[Excerpts from a dataset]
________

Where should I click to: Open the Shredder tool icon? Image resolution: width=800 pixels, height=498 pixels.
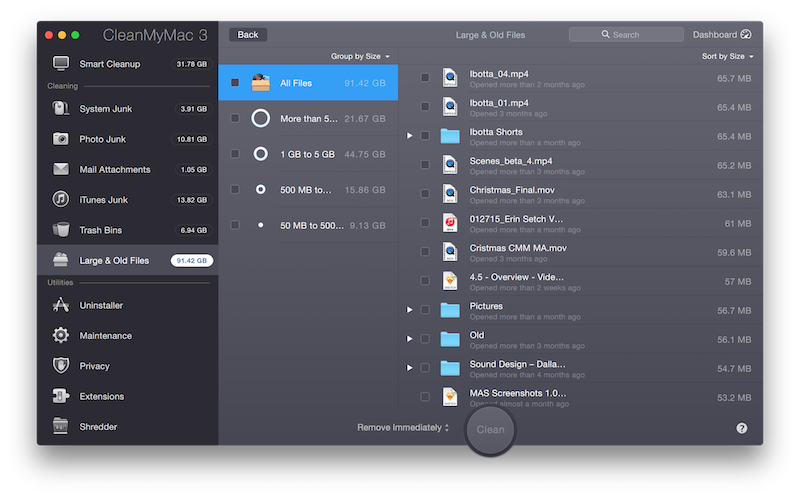click(61, 427)
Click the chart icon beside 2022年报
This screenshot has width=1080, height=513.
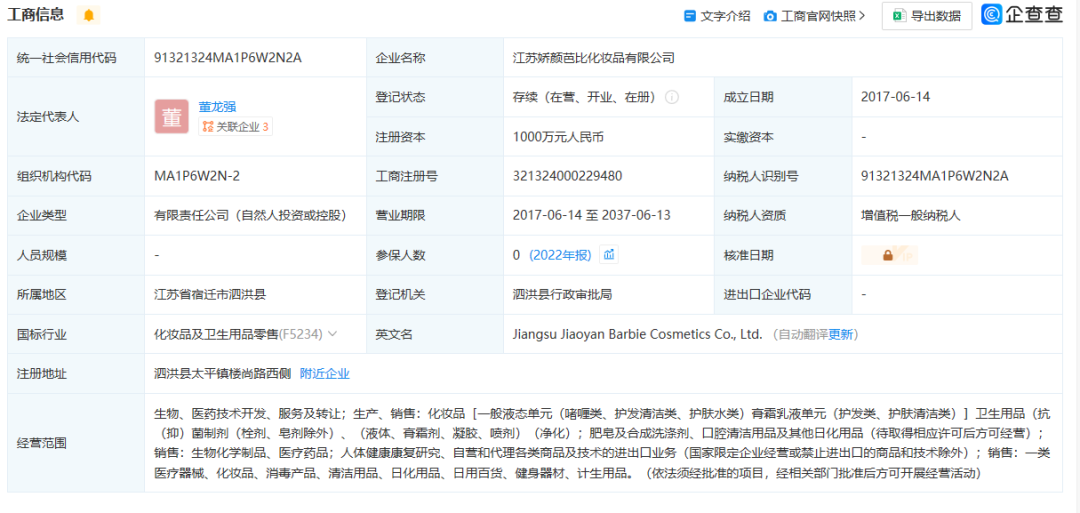point(608,255)
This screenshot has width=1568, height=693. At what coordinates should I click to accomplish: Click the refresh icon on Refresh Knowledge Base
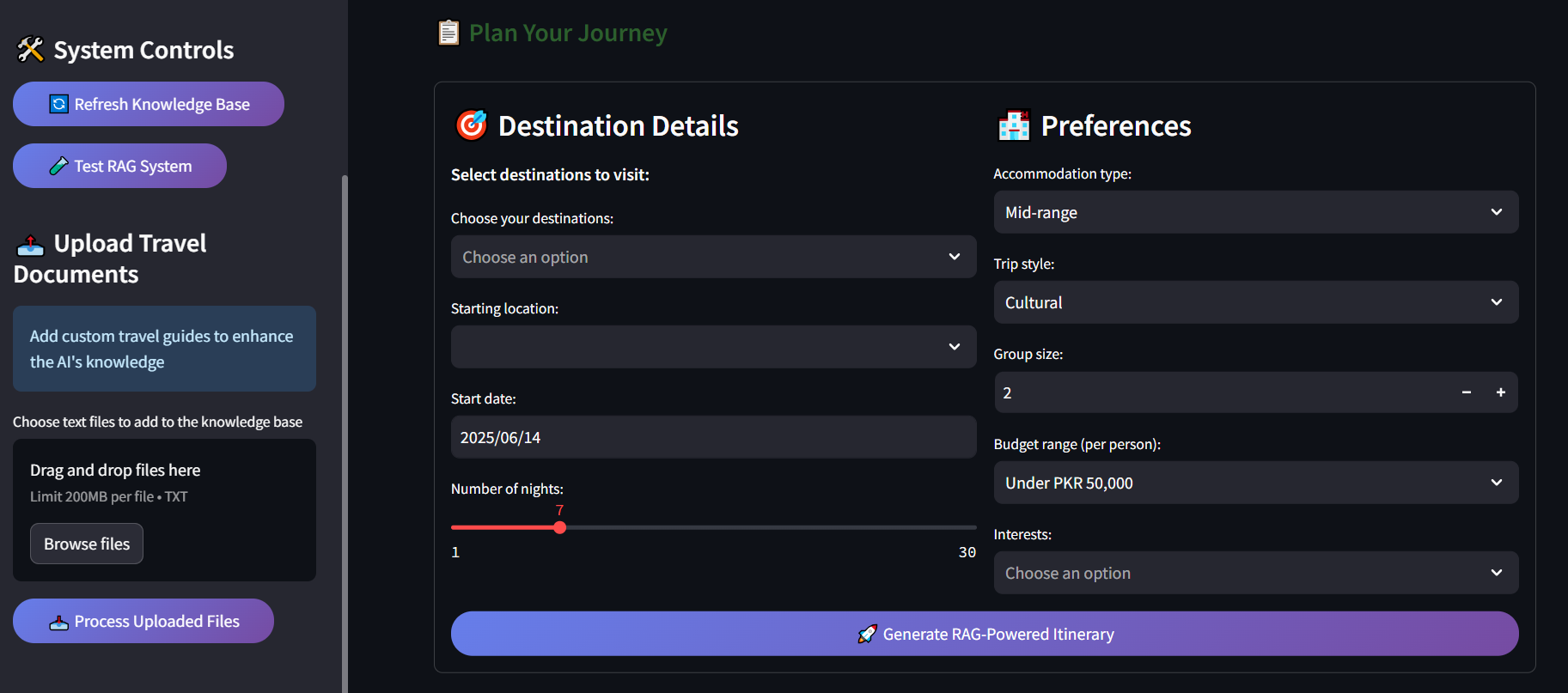point(58,104)
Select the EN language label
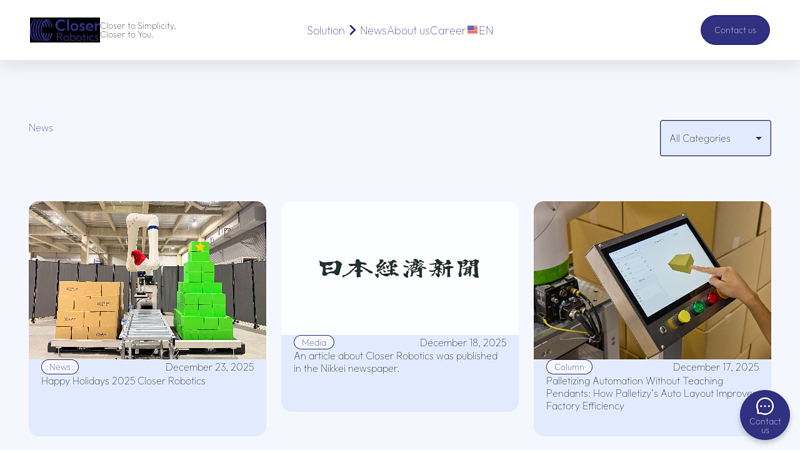Image resolution: width=800 pixels, height=450 pixels. 486,31
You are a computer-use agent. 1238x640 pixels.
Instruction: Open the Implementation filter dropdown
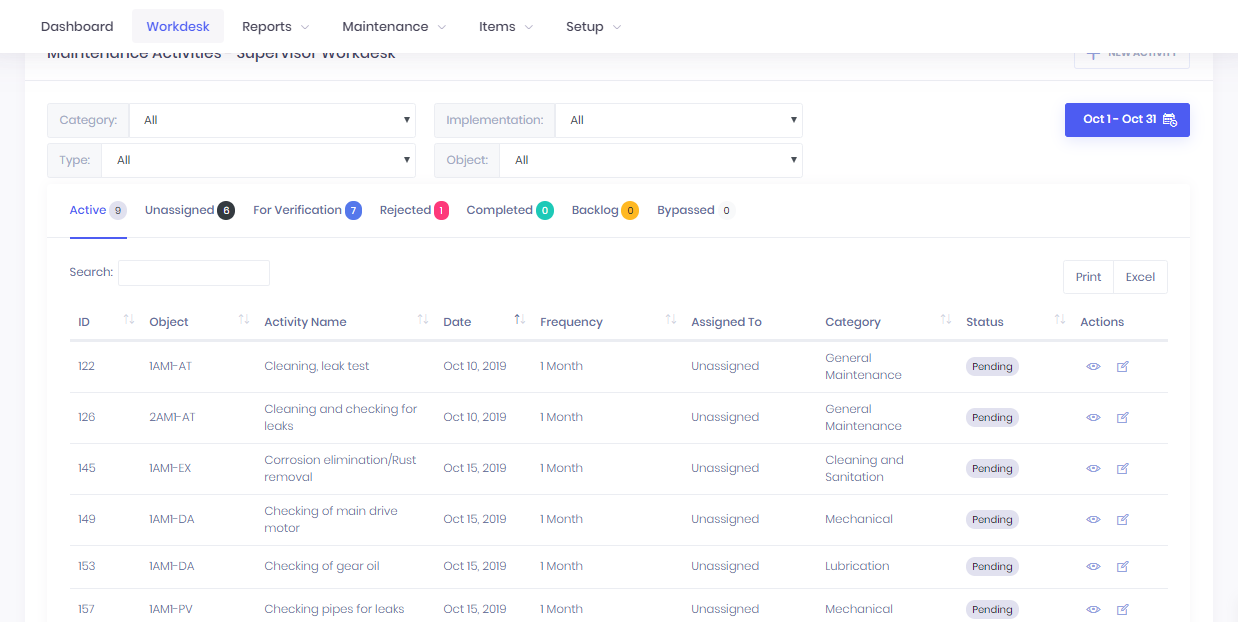tap(678, 120)
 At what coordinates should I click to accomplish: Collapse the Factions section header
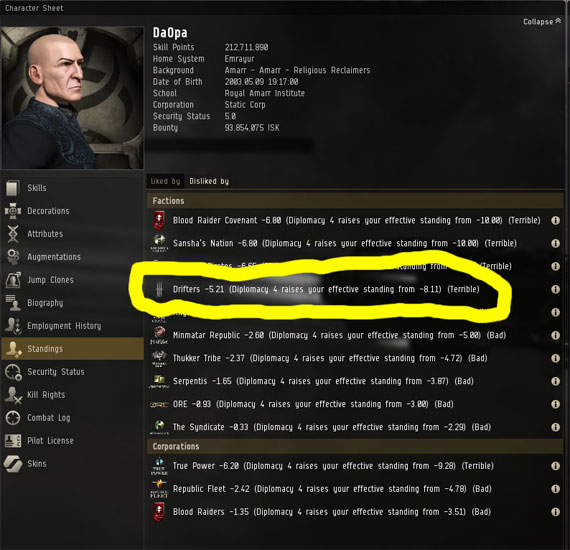(x=355, y=201)
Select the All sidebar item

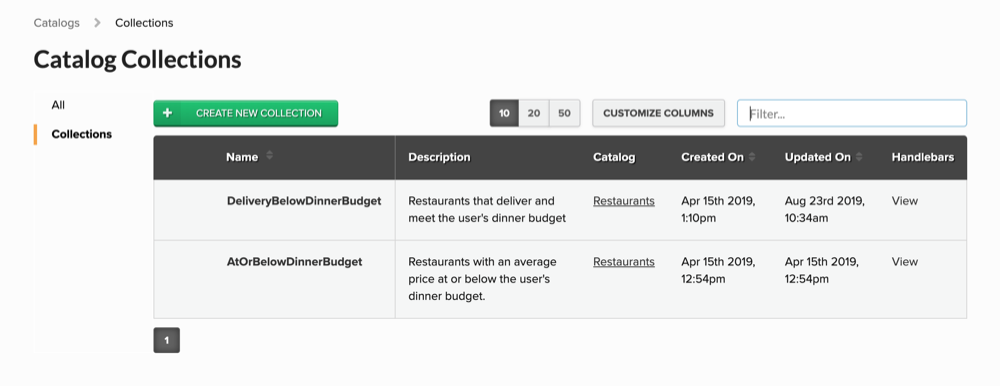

________

* [ACTIVITY]: Would you print all of the entries exactly, omitting any image?

* [EXERCISE RESPONSE]:
Where should I click to: Open the Shredder tool icon? Image resolution: width=800 pixels, height=498 pixels.
click(61, 427)
Click the chart icon beside 2022年报
This screenshot has width=1080, height=513.
point(608,255)
This screenshot has width=1568, height=693. At what coordinates should I click to accomplish: Click the refresh icon on Refresh Knowledge Base
point(58,104)
Select the EN language label
Image resolution: width=800 pixels, height=450 pixels. 486,31
You are a computer-use agent. 1238x640 pixels.
Instruction: Open the Implementation filter dropdown
tap(678, 120)
 At what coordinates should I click to accomplish: Collapse the Factions section header
(x=355, y=201)
Select the All sidebar item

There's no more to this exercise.